寒露の夜
……意識が浮上する。
左の肩と胸の上に何か重い物が乗っている感覚して、右側の脇腹と、左足に何かが巻き付いている気がする。
重い瞼をこじ開けるとまだ室内は暗かった。
首だけ動かし、ぼんやりとする視界で胸の辺りを見てみると、上下に動く黒い小さな塊が見えた。
やがて視界がクリアになり、暗い室内に目が慣れてくると、塊の輪郭がはっきりと見えてきた。
「すぴ…すぴ…」
横で寝ていたはずの今年2歳になる息子が、いつの間にか俺の体の上に乗っていて、俺の寝巻きに涎を垂らしながら寝ていた。
では左の重さの正体は?
視線を左に向けると、嫁であるエースのドアップの寝顔が俺の目に映り込んできた。
寝る前は息子と娘を挟んだ先にいたエースなのだが、今は俺の肩を枕代わりに、足と尻尾を俺の足に絡ませて穏やかな寝息を立てながら熟睡している。

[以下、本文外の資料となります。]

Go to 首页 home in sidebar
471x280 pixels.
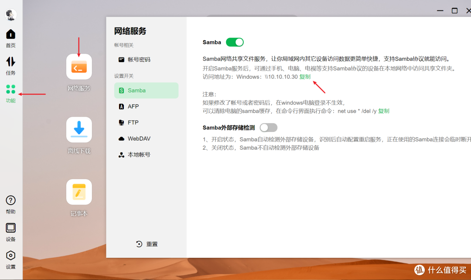tap(10, 38)
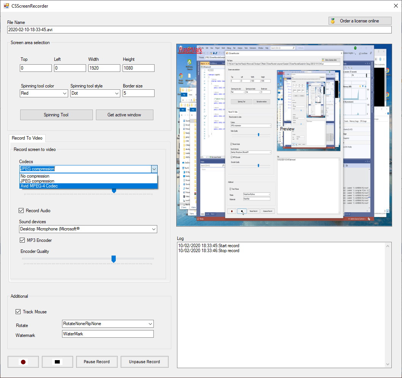Click the medal icon on license button

click(333, 21)
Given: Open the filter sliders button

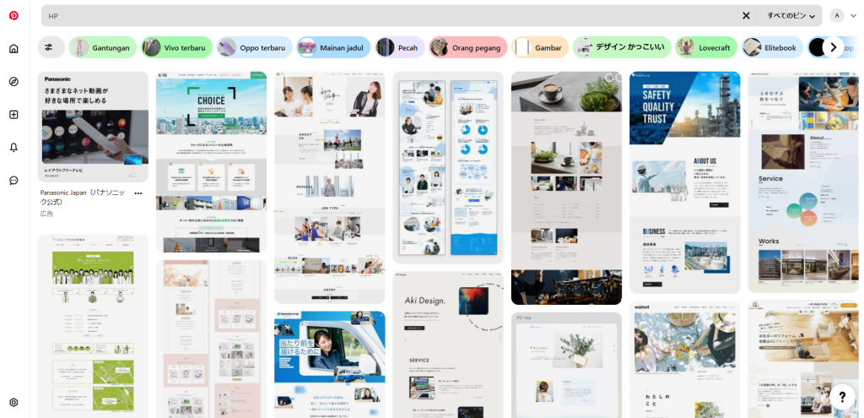Looking at the screenshot, I should tap(50, 47).
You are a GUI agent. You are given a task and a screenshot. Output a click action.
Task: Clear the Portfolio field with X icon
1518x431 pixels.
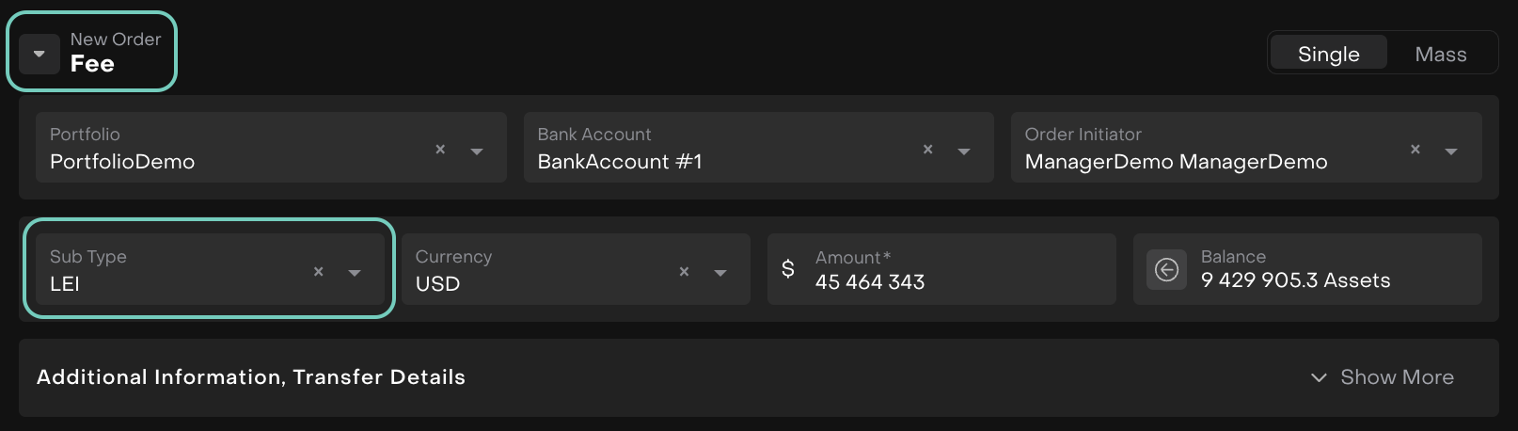pos(440,149)
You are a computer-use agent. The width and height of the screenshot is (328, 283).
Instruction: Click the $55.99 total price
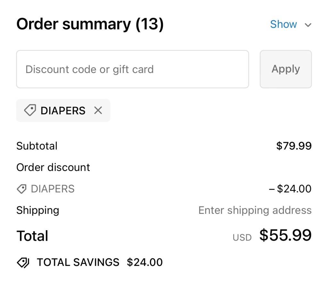(285, 235)
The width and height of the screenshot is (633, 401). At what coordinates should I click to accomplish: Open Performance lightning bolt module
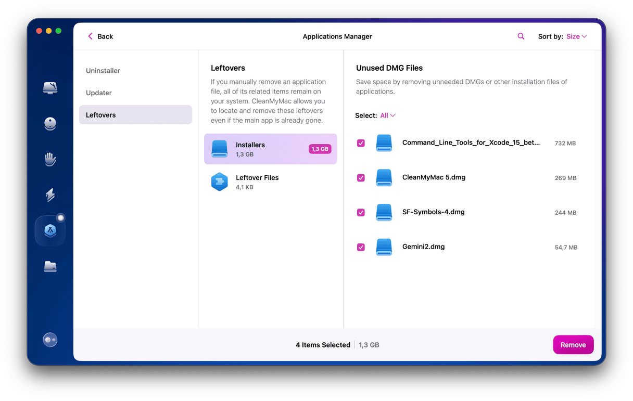pos(50,195)
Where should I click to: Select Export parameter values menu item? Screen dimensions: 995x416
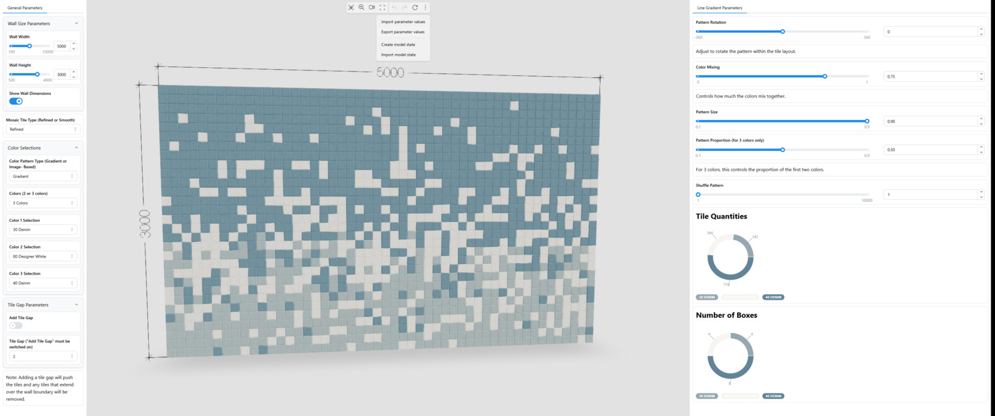(x=403, y=32)
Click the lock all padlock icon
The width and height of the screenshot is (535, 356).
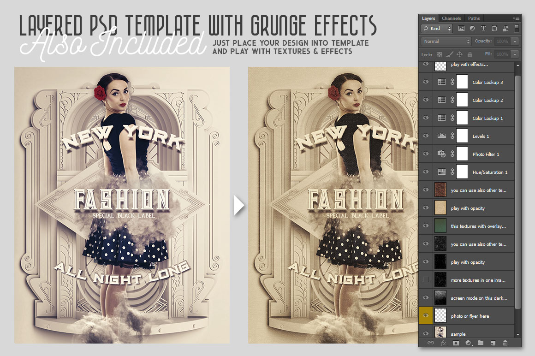click(470, 54)

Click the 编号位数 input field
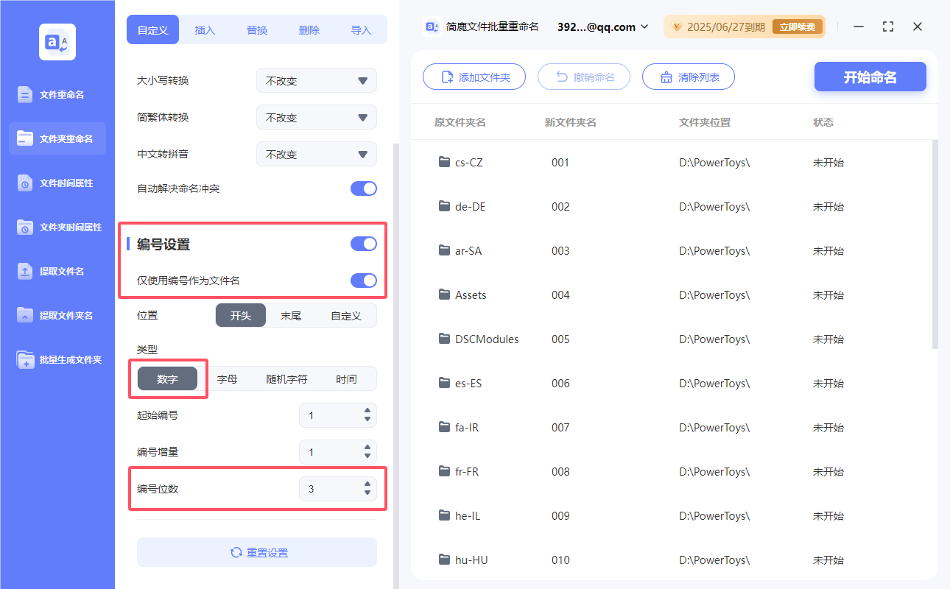point(331,488)
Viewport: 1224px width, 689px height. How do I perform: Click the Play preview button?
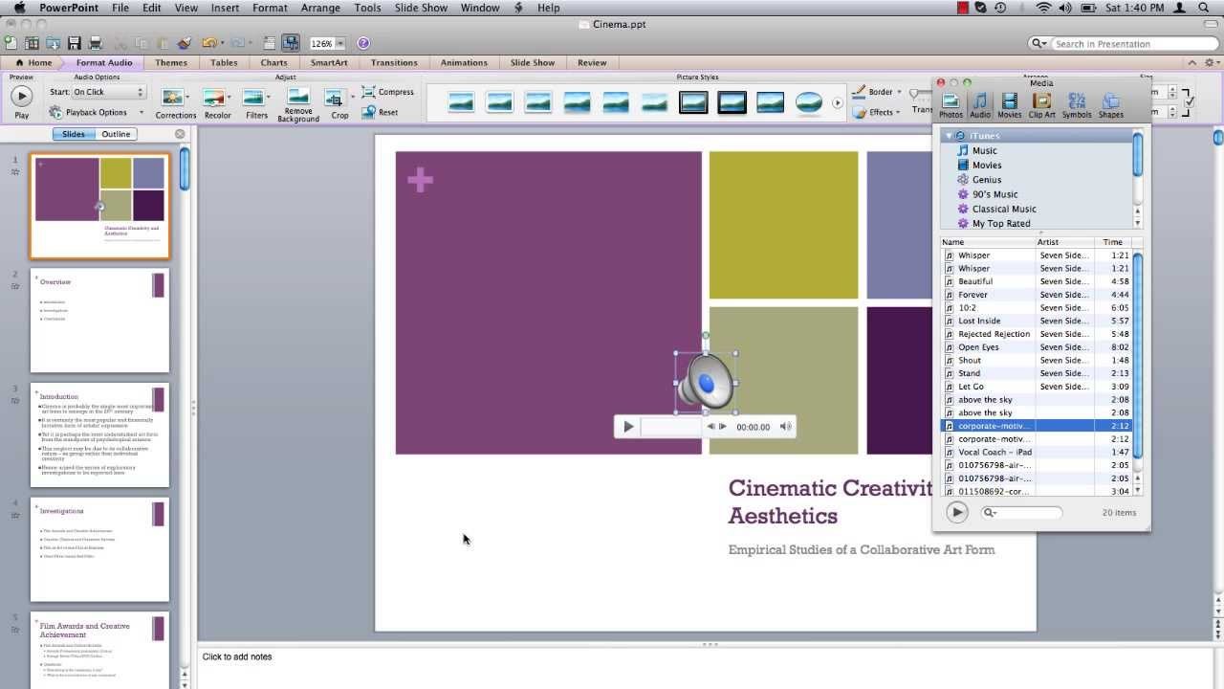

そしたら右脇腹は…と、右腕で掛け布団をそっとめくる。
予想通り、娘がコアラの子供のように俺の右脇腹にしがみついて寝ていた。
掛け布団をめくった際にひんやりとした空気が中に入ってきて、娘が小さく呻いて更に俺に引っ付いてくる。
(……そういえば、夜は冷え込むって天気予報で言ってたな……)
恐らく秋の初めだからと油断して薄い掛け布団しか用意してなかったから、夜の寒さに耐えきれず暖を求めて、無意識に俺の元に集まったのだろう。

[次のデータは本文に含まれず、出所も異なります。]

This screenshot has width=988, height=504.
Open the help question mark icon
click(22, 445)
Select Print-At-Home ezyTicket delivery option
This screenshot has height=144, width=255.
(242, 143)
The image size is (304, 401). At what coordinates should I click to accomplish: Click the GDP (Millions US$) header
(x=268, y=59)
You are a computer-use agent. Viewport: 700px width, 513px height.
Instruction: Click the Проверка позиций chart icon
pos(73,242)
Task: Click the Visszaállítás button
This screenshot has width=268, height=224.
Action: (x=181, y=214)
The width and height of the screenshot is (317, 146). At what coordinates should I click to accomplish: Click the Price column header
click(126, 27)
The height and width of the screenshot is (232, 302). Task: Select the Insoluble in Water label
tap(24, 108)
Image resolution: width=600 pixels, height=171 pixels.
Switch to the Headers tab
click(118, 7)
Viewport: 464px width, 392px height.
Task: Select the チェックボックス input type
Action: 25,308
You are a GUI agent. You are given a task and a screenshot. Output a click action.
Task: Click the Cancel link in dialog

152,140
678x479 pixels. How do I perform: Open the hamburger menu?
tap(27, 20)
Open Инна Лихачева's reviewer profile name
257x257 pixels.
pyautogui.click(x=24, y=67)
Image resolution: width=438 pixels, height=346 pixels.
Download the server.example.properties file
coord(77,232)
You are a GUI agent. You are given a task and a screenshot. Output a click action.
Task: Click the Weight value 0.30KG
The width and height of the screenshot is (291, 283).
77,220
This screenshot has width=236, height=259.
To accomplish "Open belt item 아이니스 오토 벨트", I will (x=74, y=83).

かく言う俺も、引っ付いている3人の体温が温かく、その心地よさに眠気がまたやってきた。
(………まだ起きる時間じゃあないよな………)
室内の暗さからまだ深夜だと判断し、俺は掛け布団を掛け直して、二度寝を決め込むのだった。
しかしその判断は間違っており、実際は起床する30分前の時間で、更にセットしたアラームに気付かないほど熟睡してしまった俺は、俺達は、大遅刻をかましてしまうのだった。